Please continue the passage on evaluating transcript-detection pipelines against GENCODE's manually annotated loci, picking up after its final sentence.

▸ READING TEXT
============
While useful for large-scale and novel transcript analysis, simulated data are limited by the simulation algorithms’ properties that may not replicate complexities such as library preparation and biological noise. To address this, 50 undisclosed genes were rigorously annotated by GENCODE experts using LRGASP sequencing data for evaluation. Manually annotated loci were chosen for having mapped reads in all six library preparation/sequencing platform combinations and average to moderately high expression levels (Extended Data Fig. 4). GENCODE annotators evaluated the long-read data for each experimental procedure independently and called transcript models in each case (Supplementary Methods). Globally, 271 models, mostly novel, were accepted as true transcripts in the WTC11 sample, with NNC as the primary category. FSMs, though fewer, were more consistently detected across multiple conditions. Most novel transcripts appeared in just one dataset (Extended Data Fig. 4) and a trend was also observed in the mouse ES sample (Extended Data Fig. 5).

Extended Data Fig. 4. Properties of GENCODE manually annotated loci for WTC11 sample.

Extended Data Fig. 4

a) Distribution of gene expression. b) Distribution of SQANTI categories. c) Intersection of Unique Intron Chains (UIC) among experimental protocols.

Extended Data Fig. 5. Properties of GENCODE manually annotated loci for mouse ES sample.

Extended Data Fig. 5

a) Distribution of gene expression. b) Distribution of SQANTI categories. c) Intersection of Unique Intron Chains (UIC) among experimental protocols.

Assessment of pipelines on selected loci revealed performance variations driven by the analysis method. While all showed high gene-level precision, sensitivity was generally lower than in previous datasets. FLAMES, LyRic, FLAIR (on dRNA data) and TALON (on CapTrap and cDNA-ONT datasets) exhibited lower sensitivity. Bambu, IsoTools, IsoQuant and Spectra showed the highest sensitivity at the gene detection level (Supplementary Fig. 30a), followed by TALON and Mandalorion, but were more dependent on the data type. A similar pattern of sensitivity and precision was observed when considering transcripts already present in the reference annotation (Fig. 2e); however, for novel transcript detection, sensitivity was surprisingly low in all cases and precision greatly varied, ranging from 1 to 0 to non-computable even within the same tool, due to a low number of novel discoveries (<4) by most pipelines (Fig. 2e and Supplementary Fig. 30b). Results were similar for the mouse ES annotated dataset (Supplementary Figs. 31 and 32).
============
▸ THE DATA

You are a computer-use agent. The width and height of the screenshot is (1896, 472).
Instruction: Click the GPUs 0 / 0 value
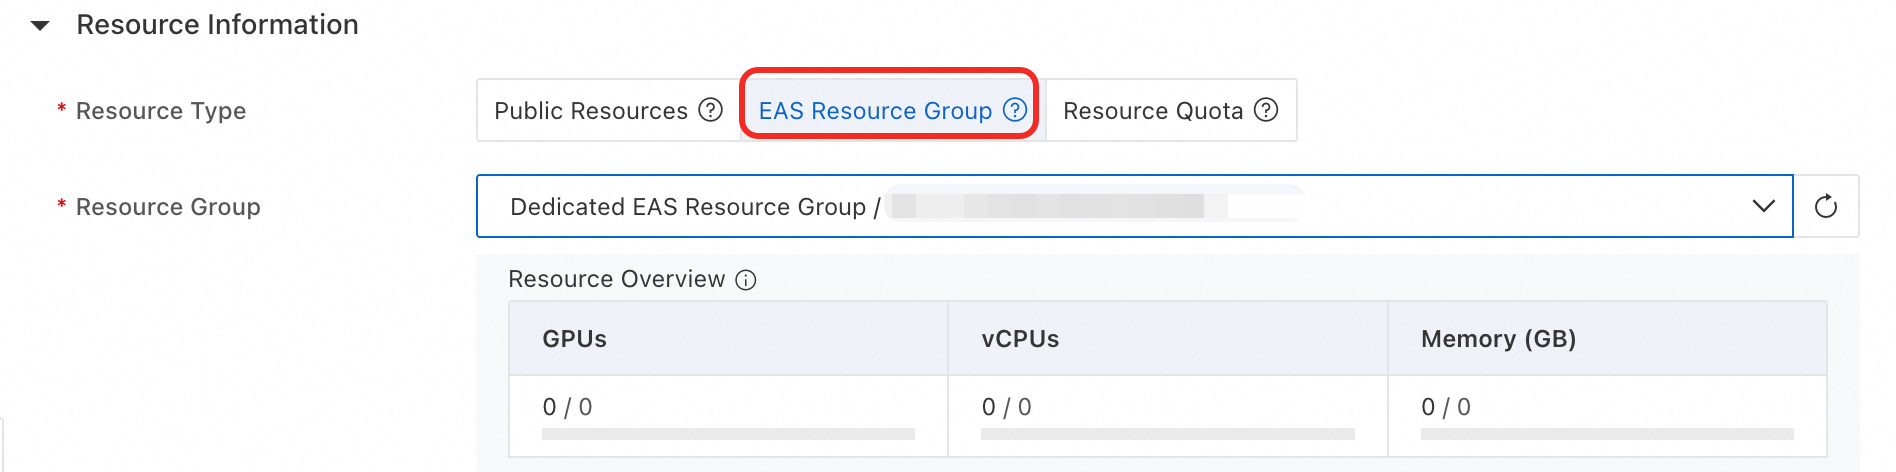[567, 407]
============
▸ OUTPUT FOR THIS EXERCISE
In summary, differences in library preparation, sequencing platforms and analysis tools significantly affected the transcriptome definition (Fig. 2f and Supplementary Figs. 3336). Notably, the number of transcripts detected was not associated with the number of reads (Supplementary Fig. 3). Some tools (Bambu, FLAMES, FLAIR and IsoQuant) heavily relied on annotation for transcript modeling, while other methods (Iso_IB, IsoTools, Mandalorion, TALON and LyRic) allowed more novelty based on the actual data. For all methods, accurate prediction of novel transcripts was challenging.

Evaluation of transcript quantification

We assessed transcript quantification performance using 84 RNA sequencing datasets (including SIRV-Set 4) from four human cell lines (H1-hES cells, H1-DE, H1-mix and WTC11) and six simulation datasets for Nanopore (NanoSim), PacBio (IsoSeqSim21) and Illumina (RSEM22) reads (Fig. 1a). Seven quantification tools (IsoQuant, Bambu, TALON, FLAIR, FLAMES, NanoSim and IsoTools) were tested on six combinations of protocols-platforms (cDNA-PacBio, cDNA-ONT, dRNA-ONT, CapTrap-PacBio, CapTrap-ONT and R2C2-ONT), yielding 143 submitted datasets. As a control, we quantified short-read datasets (cDNA-Illumina) using the RSEM tool with the GENCODE reference annotation. We employed nine metrics for performance assessment in various data scenarios (Fig. 3a and Box 1). A benchmarking web application23 allowed users to upload their results, generating interactive evaluation reports in HTML and PDF formats.

Fig. 3. Evaluation of transcript isoform quantification for Challenge 2.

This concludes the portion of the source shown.